Other than getting burned on a reading lamp
, my day wasn’t so awful. I woke up before eight and took a shower, read a little, watched some Jerry Springer
. Naturally, it was about seemingly normal, if somewhat ugly, women admitting they were prostitutes to the nation and finally letting their families/lover(s) in on the secret. And then came the real shocker
– “surprise, honey, I’m really a man
!” My god. How many men-turned-females are there out there, and why are they all on Jerry Springer? I finally stopped watching the show this morning after the story involving a huge black
man acting like a baby, complete with diaper changing, was advertised. One can only take so much
Sat around feeling bored but relaxed. Contemplated the idea of doing some homework, but common sense told me there was no need for work when I was capable of sleep. Funny how logical that always sounds.
Had to go to French class at one and talked about the Islamic religion in relation to a francophone writer from Morocco. There just happened to be two Muslims in my class, so this discussion got quite detailed. I found it interesting.
When I made it back home around quarter after two, my brother informed me that he needed to use my debit card to buy his girlfriend a $430 engagement ring. The occasion? Her sixteenth birthday. I reluctantly agreed after he promised to pay me back as soon as possible. Sheena, the girlfriend, had picked the ring out a little while ago and had been telling Adam (my bro) how much she would love him if he bought it for her. The bad news? She wants another ring for Christmas. Bitch.

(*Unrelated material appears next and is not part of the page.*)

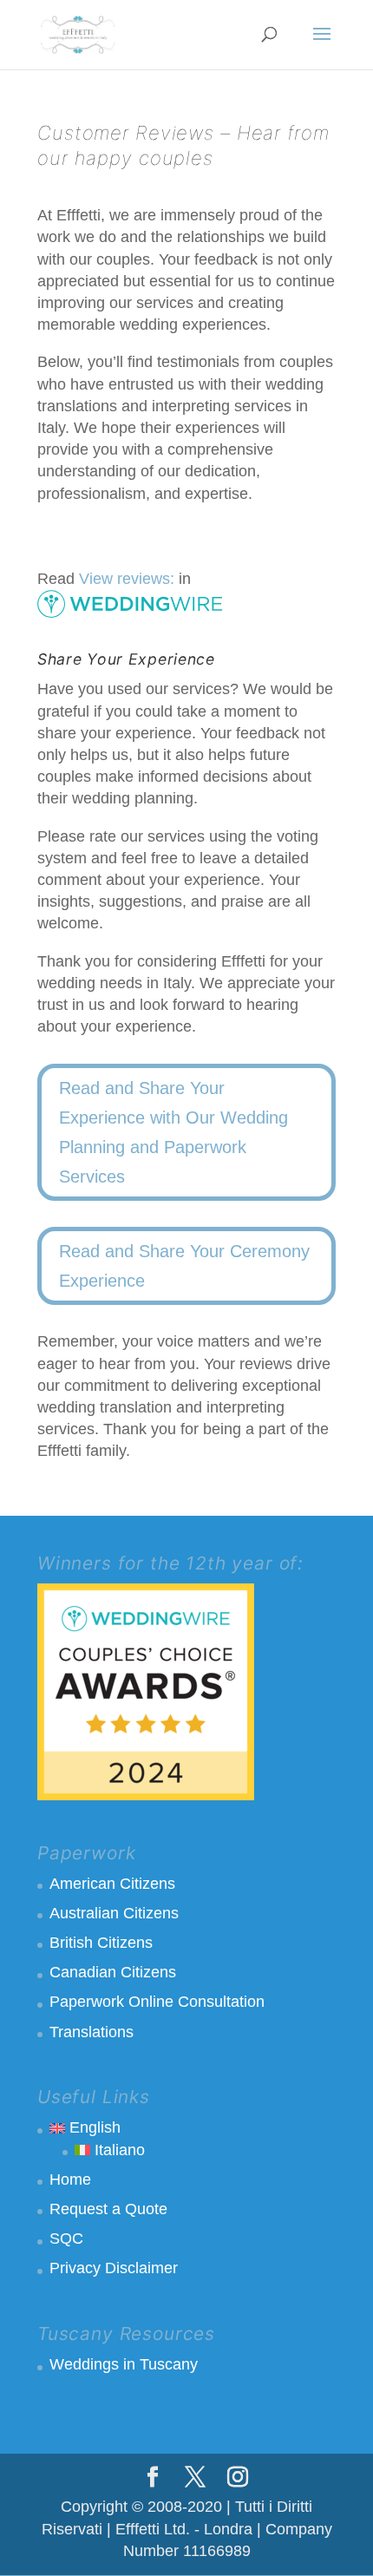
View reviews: (126, 578)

Went shopping with my mother when she got home from work. I wasn’t too enthused to spend a few hours looking through stores, so she all but begged me to accompany her. I couldn’t refuse. We went to Target, Office Max, and Barnes and Noble. I bought some Herbal Essence shampoo and a bar of soap.
When mom and I were on the way back across the parking lot, we saw a mother wandering down the sidewalk with a two year old little girl in a pink coat trailing about twenty feet behind her. The little girl was walking in the road, and the mother didn’t care. Such sights are upsetting.
Overall, I have decided I have a problem with saying NO to my immediate family members. Today, it cost me exactly four hundred thirty dollars, half an hour of driving time to and from Kay Jewelers, as well as two hours fifteen minutes of tedious boredom and fatigue from running around after my mother.